The proceedings were prompted by a complaint filed by Towercast with theFrench background French competition authority. According to Towercast, Télédiffusion de France (“TDF”) abused its dominant position by acquiring Itas, its only competitor besides Towercast. The acquisition remained below all thresholds and therefore did not need to be notified to a competition authority. The French competition authority rejected Towercast’s complaint. Towercast lodged an appeal against this with the French court, which then referred the matter to the ECJ for a preliminary ruling.
An additional option for tackling killer acquisitions
The French court wanted to know whether a concentration that does not require notification and does not trigger a referral to the European Commission under Article 22 of the Merger Regulation (acquisition of an innovative competitor) , could constitute an abuse of a dominant position within the meaning of Article 102 TFEU. The ECJ – citing Continental Can – answered this question in the affirmative.
According to the ECJ, the European rules do not preclude concentrations falling below the thresholds from constituting abuse of a dominant. position at a national level. Article 102 TFEU provides a non-exhaustive list of types of abuse. Article 1 of the EU Merger Regulation (Regulation No 139/2004) provides that it only applies to concentrations exceeding the EU notification thresholds. Article 21(1) of the EU Merger Regulation provides that the review of concentrations is exclusively governed by that Regulation. The application of Regulation 1/2003 is explicitly excluded (as was also confirmed by the ECJ in the Austria Asphalt judgment). The court held, however, that a regulation cannot overrule primary Union law, including Article 102 TFEU. The hierarchy of legal rules and the direct effect of Article 102 TFEU made this impossible. For mergers where the EU thresholds are not exceeded, the European Commission, the courts and national competition authorities can apply Article 102 TFEU directly.
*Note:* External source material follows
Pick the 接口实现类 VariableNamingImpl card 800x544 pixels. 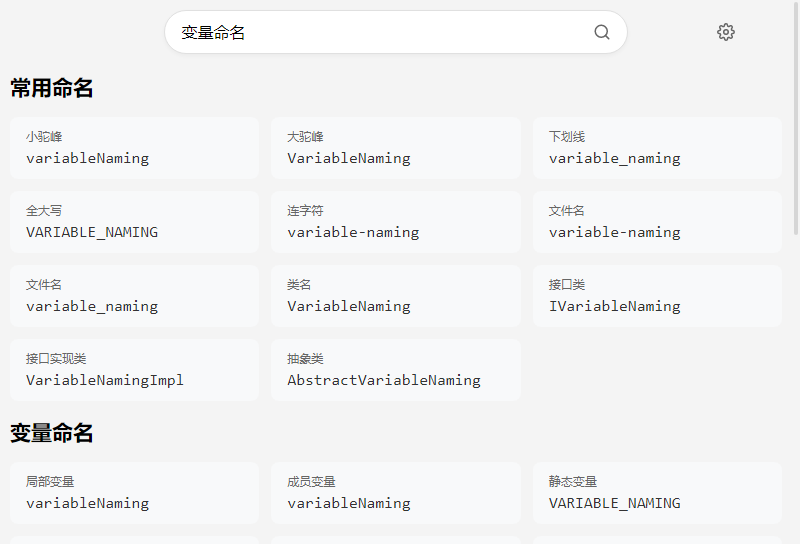tap(134, 370)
What happens to acquisitions in the Netherlands?
This conclusion leads to a somewhat strange situation in the Netherlands. Article 24 of the Competition Act (“Mw”) – the Dutch equivalent of Article 102 TFEU – explicitly states in paragraph 2 that a concentration does not constitute an abuse of dominance.
The ECJ’s judgment therefore raises the question whether Article 24(2) Mw is in line with European law. In our view it is. Indeed, Article 24(2) Mw is limited to national matters. Pure national concentrations that do not meet the national (or any other) notification thresholds are not considered abusive under Article 24(2) Mw. At the same time, as a result of the Towercast judgment, concentrations that do not meet the thresholds but have a possible interstate effect may be regarded as abusive in the Netherlands, namely on the basis of the direct effect of Article 102 TFEU.
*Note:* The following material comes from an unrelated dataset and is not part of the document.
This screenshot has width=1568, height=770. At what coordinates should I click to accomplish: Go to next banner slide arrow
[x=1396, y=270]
It is therefore particularly important to pay attention to acquisitions that have a possible interstate effect (which, of course, is quickly the case). And also note that not only the ACM could apply Article 102 TFEU directly, private parties might also be able to invoke Article 102 TFEU directly in civil cases.
No temporal effect
Finally, it is interesting to note that TDF asked the ECJ to limit the temporal effect of the judgment – should the ECJ conclude that Article 102 TFEU applies to non-notifiable concentrations – for reasons of legal certainty. The ECJ found no reason to do so in this case. According to the ECJ, it is established case-law that Article 102 TFEU has direct effect and TDF cannot reasonably argue that it could not expect that the acquisition would not be examined under that article.
The question is whether unnotified mergers will now still be reviewed by the ACM. The ability to impose a fine in abuse cases expires five years after the abuse took place. In civil proceedings, parties could also claim to have suffered damages as a result of an abusive concentration.
European Court of Justice 16 March 2023, C-449/21, ECLI:EU:C:2023:207 (Towercast).